16. A braking element as claimed in claim 15, in which the insert comprises six ridges and five valleys, or five ridges and four valleys, and in which each ridge extends for a length of between 10 and 20 mm.

17. A braking element as claimed in claim 16, in which the body is between 3 and 7 mm deep.

18. A braking element as claimed in any of claims 9 to 17, in which the, or each ridge has a substantially triangular cross section substantially perpendicular to the ridge axis.

19. A braking element as claimed in any preceding claim, in which the insert is fabricated from tungsten carbide.

20. A braking system comprising a clamp and a rail, the rail extending along a rail axis and the clamp including a braking element coupled thereto, the braking element being as claimed in any preceding claim and the clamp arranged to force the braking element onto the rail such that movement of the clamp relative to the rail along the rail axis is retarded.

21. A braking system as claimed in claim 20, in which the braking surface of the insert comprises at least one substantially linear ridge which extends parallel to a ridge axis, the braking system being arranged such that the ridge axis and the rail axis are substantially parallel.

22. An insert for use in a braking element, the braking element being as claimed in any of claims 1 to 19.

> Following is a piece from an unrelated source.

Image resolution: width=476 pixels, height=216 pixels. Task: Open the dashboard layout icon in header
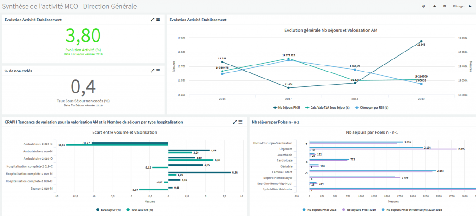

23. A method for making a braking element, the braking element being as claimed in any of claims 1 to 18, the method comprising the steps of: a) providing a holder, the holder having a first face which includes a recess extending from an opening into the holder along a first axis; b) providing an insert, the insert having a body and a braking part extending from the body; c) inserting the body of the insert into the recess through the opening such that the insert extends out of the recess through the opening such that a braking surface of the braking part is spaced apart from the first face of the holder; d) retaining the insert in the recess.

24. A method as claimed in claim 23, in which the step of retaining the insert in the recess comprises the step of applying an adhesive to the insert and/or the recess prior to the step of inserting the body of the insert.

25. A method as claimed in claim 23 or claim 24, in which the step of retaining the insert in the recess comprises the step of deforming a portion of the holder such that deformed portion of the holder extends over an edge portion of the insert.

26. A braking element substantially as herein described with reference to, or as shown in, the drawings.

27. An insert substantially as herein described with reference to, or as shown in, the drawings.

28. A braking system substantially as herein described with reference to, or as shown in, the drawings.

29. A method for making a braking element substantially as herein described with reference to the drawings.